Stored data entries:
****************************************
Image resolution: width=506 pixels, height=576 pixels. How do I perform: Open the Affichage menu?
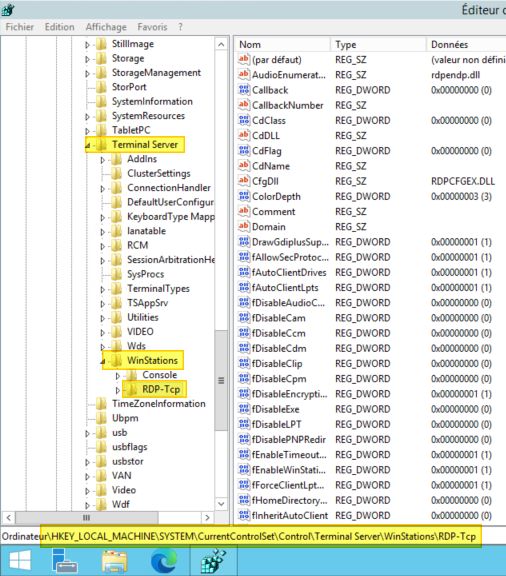pyautogui.click(x=106, y=27)

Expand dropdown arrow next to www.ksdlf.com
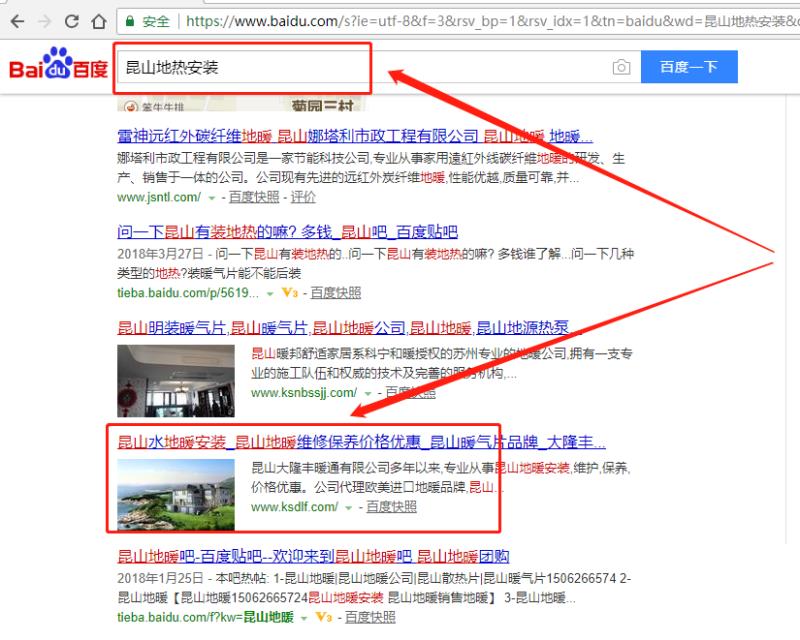point(349,508)
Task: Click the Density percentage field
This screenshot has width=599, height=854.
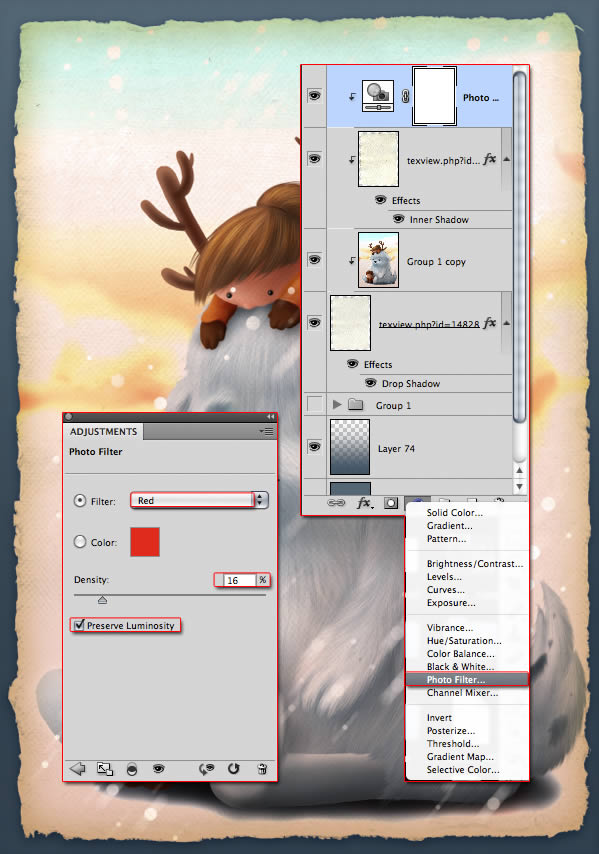Action: click(240, 580)
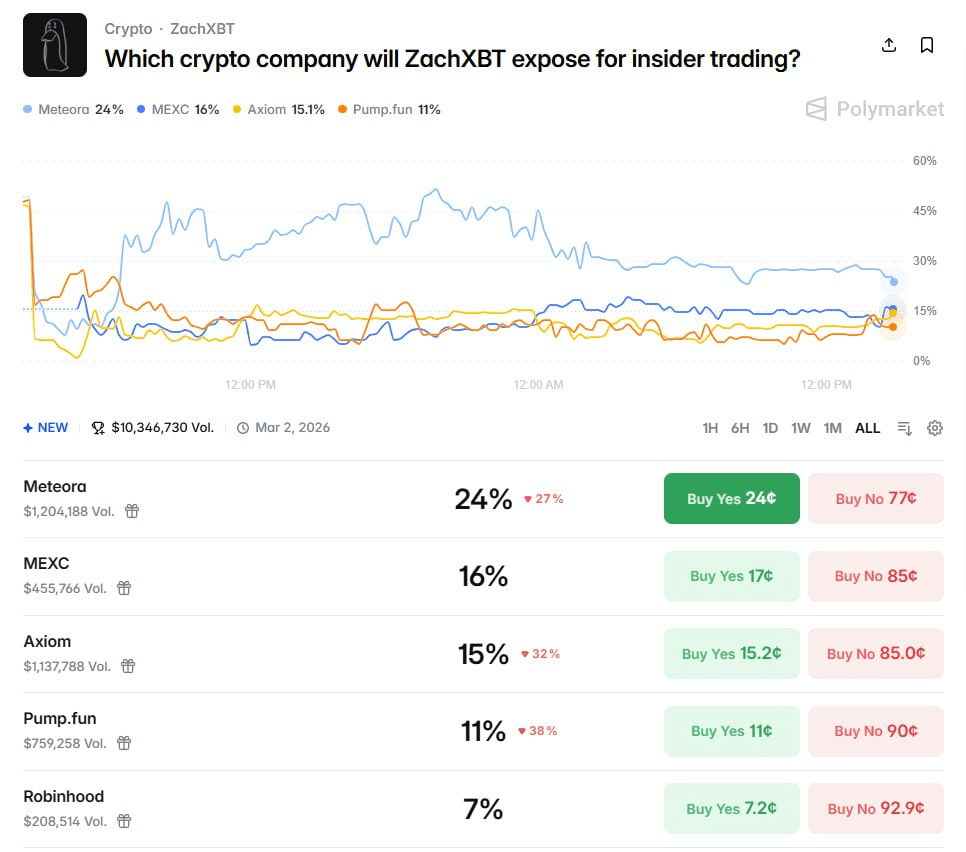Click the sort/filter icon beside ALL
Screen dimensions: 966x852
[905, 428]
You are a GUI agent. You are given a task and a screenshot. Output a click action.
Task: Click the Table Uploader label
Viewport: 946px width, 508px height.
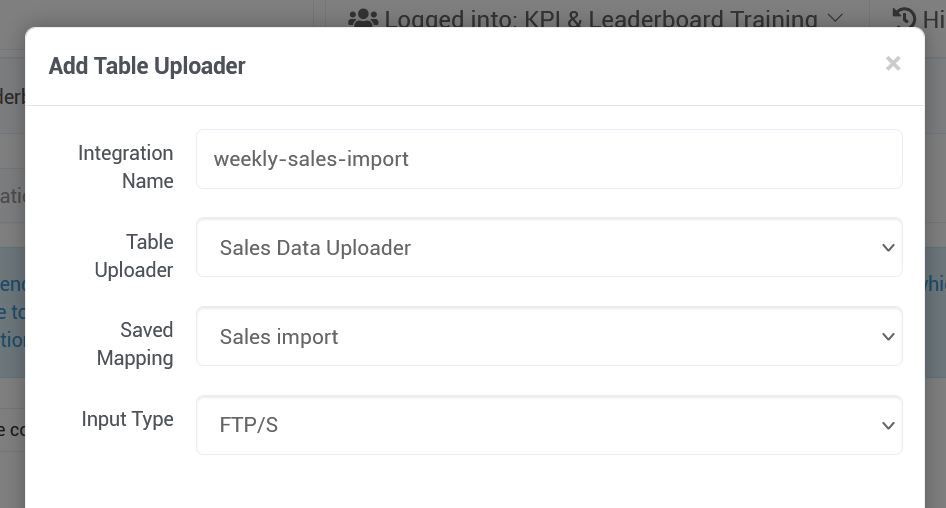click(134, 256)
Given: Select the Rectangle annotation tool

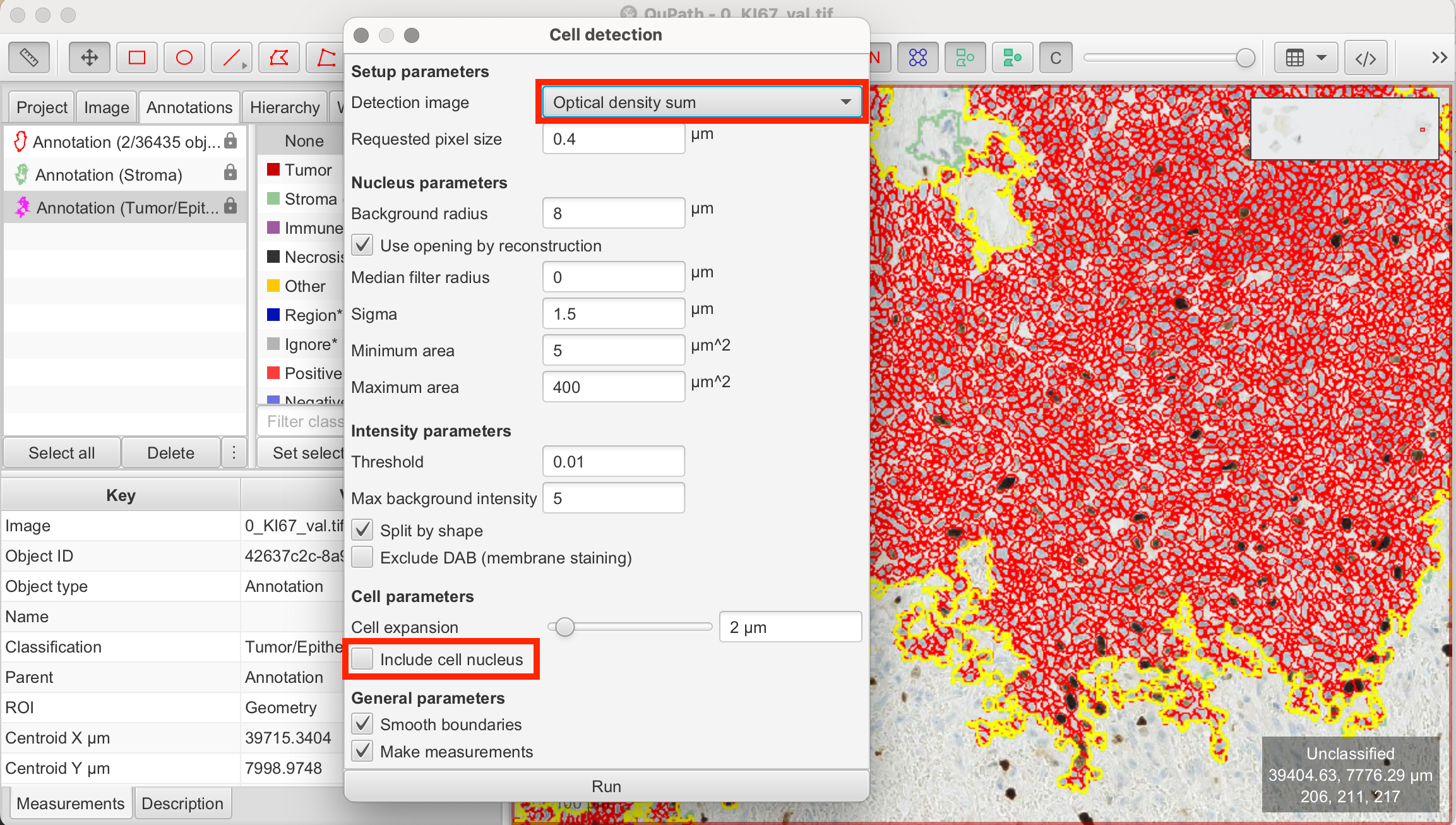Looking at the screenshot, I should [136, 57].
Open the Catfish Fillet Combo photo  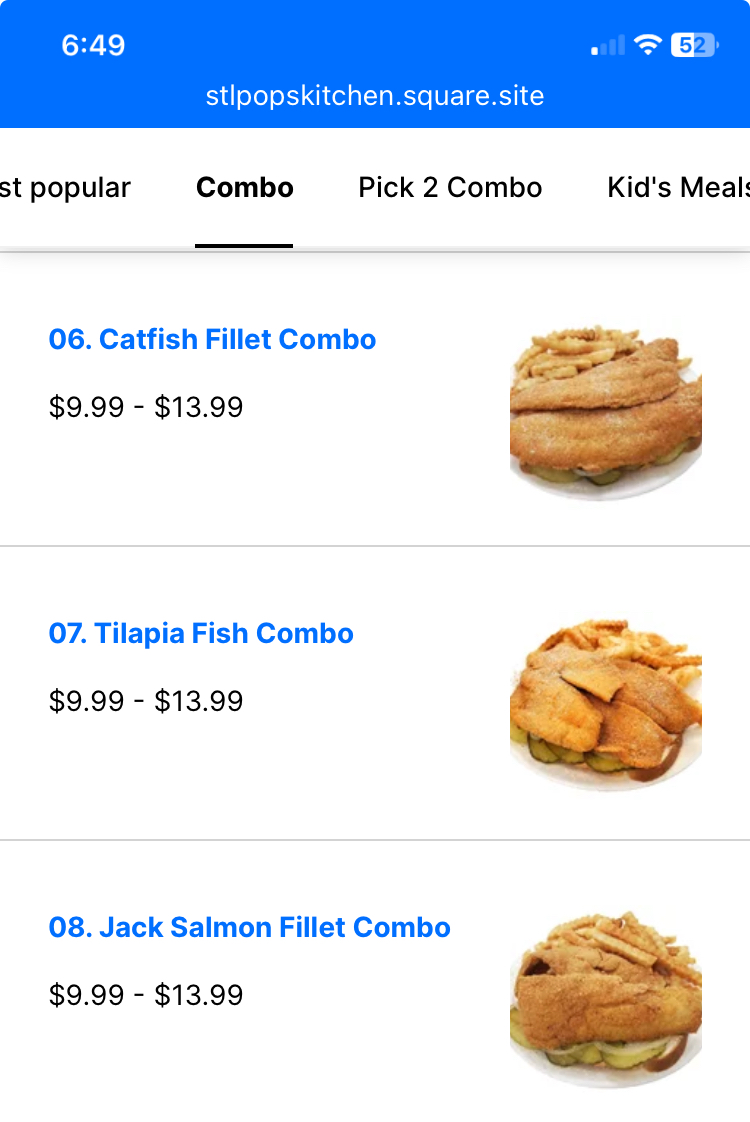[x=605, y=412]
****************************************
TASK PROMPT:
Extract everything from the beginning of the entries down to the line containing "point(349,508)", both ends included, and reproduce it verbatim. Leave the pictures out of your answer.

RIGHT ANSWER:
Image resolution: width=506 pixels, height=576 pixels. How do I perform: Open the Affichage menu?
pyautogui.click(x=106, y=27)

Expand dropdown arrow next to www.ksdlf.com
point(349,508)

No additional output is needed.